Top of PROVIDED RECORDS

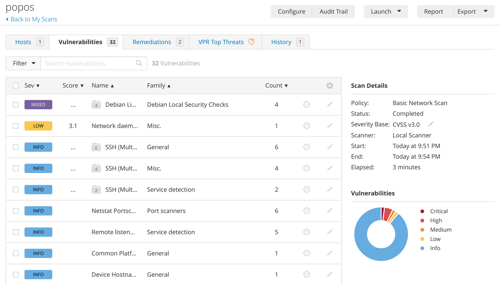Switch to the Remediations tab
Viewport: 500px width, 285px height.
point(152,42)
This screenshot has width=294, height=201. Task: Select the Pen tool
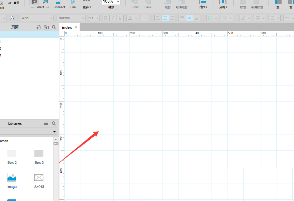73,4
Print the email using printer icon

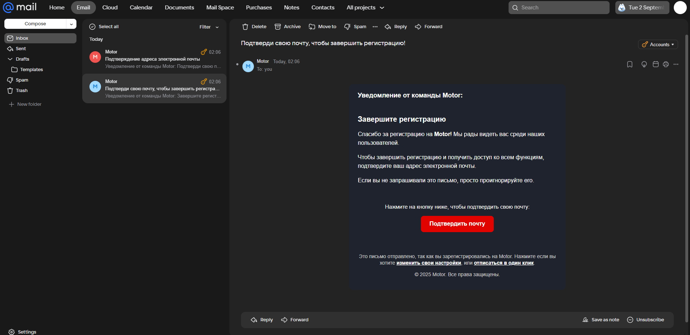[x=666, y=64]
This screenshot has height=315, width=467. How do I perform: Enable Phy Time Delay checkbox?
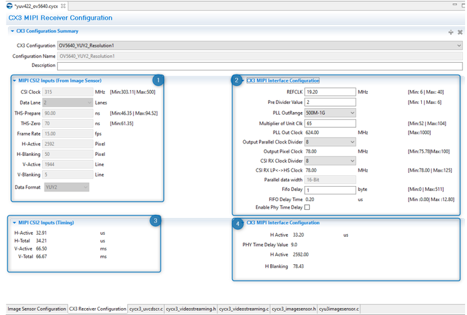307,207
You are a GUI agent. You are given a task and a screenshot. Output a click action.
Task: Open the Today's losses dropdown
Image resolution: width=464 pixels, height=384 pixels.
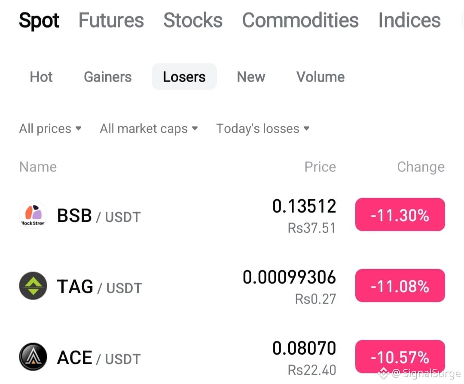[x=263, y=129]
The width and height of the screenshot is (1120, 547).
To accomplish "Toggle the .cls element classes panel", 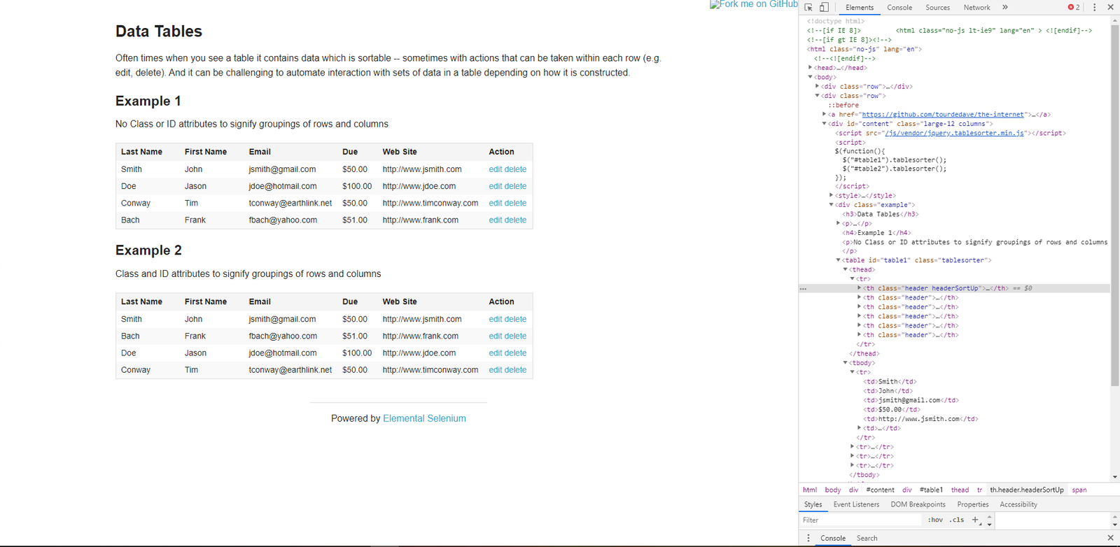I will [x=957, y=520].

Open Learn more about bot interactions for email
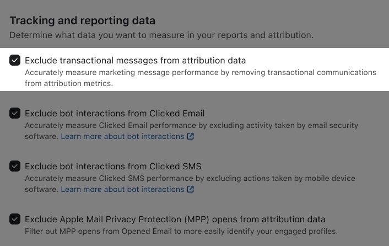[x=122, y=136]
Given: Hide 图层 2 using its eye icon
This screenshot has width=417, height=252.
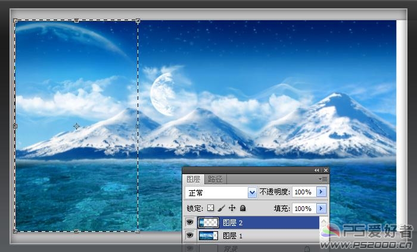Looking at the screenshot, I should (x=190, y=223).
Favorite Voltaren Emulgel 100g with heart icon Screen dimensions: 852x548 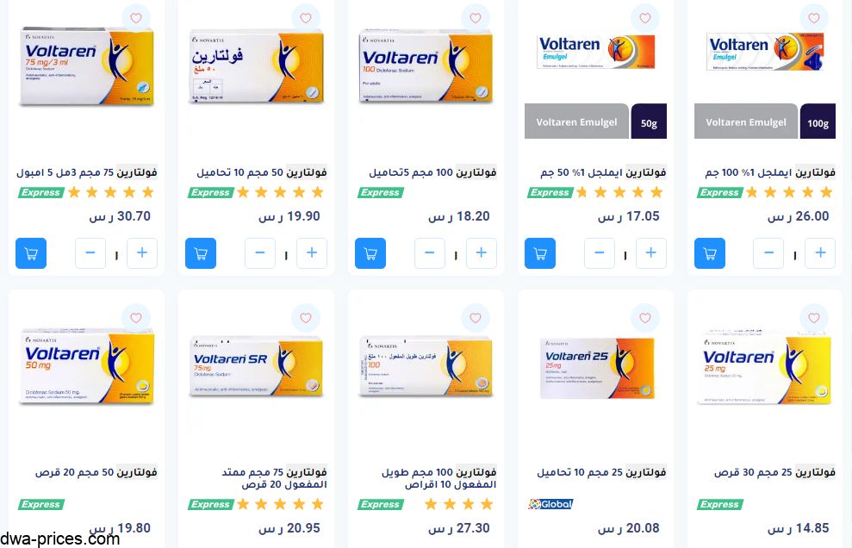(814, 18)
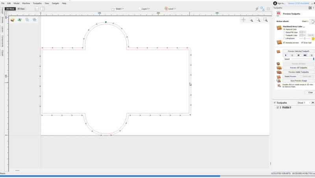315x178 pixels.
Task: Toggle the Draw tool checkbox
Action: [302, 43]
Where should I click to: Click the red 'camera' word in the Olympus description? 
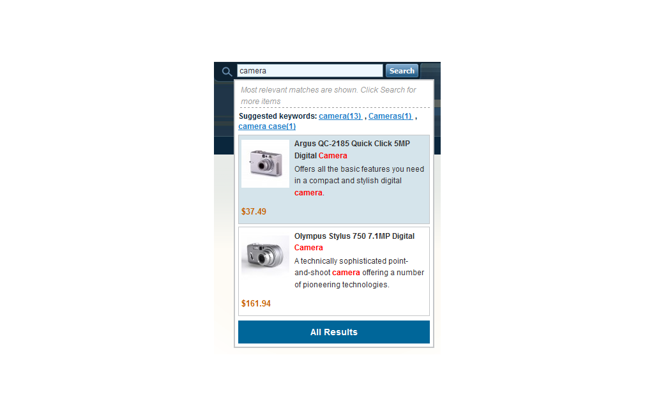click(346, 273)
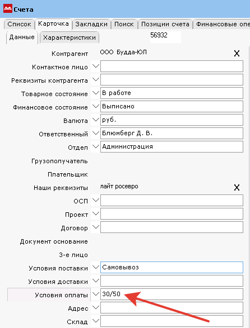Clear the Контрагент value with X
This screenshot has height=328, width=250.
[237, 54]
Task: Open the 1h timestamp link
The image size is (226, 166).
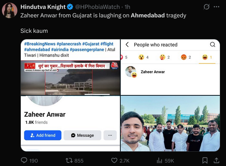Action: click(127, 7)
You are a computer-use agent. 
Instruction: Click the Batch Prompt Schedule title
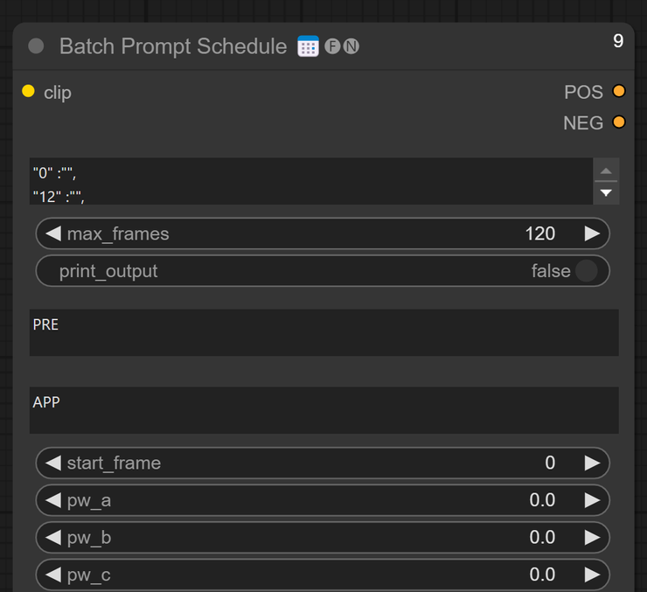[x=173, y=46]
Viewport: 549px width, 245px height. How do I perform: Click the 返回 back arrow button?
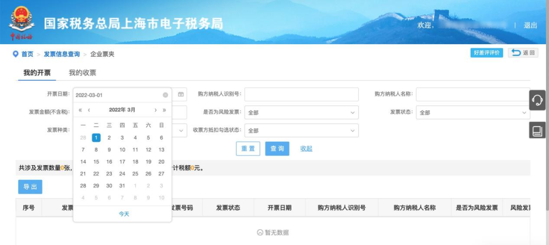[523, 53]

Bottom of PROVIDED RECORDS

◆ WHAT THE TASK REQUIRES ◆
Whenever a line of the material holds the word "agent", copy it out.

◆ WRITTEN RESPONSE ◆
You are a GUI agent. You are given a task and a screenshot. Output a click action.
You are a computer-use agent. 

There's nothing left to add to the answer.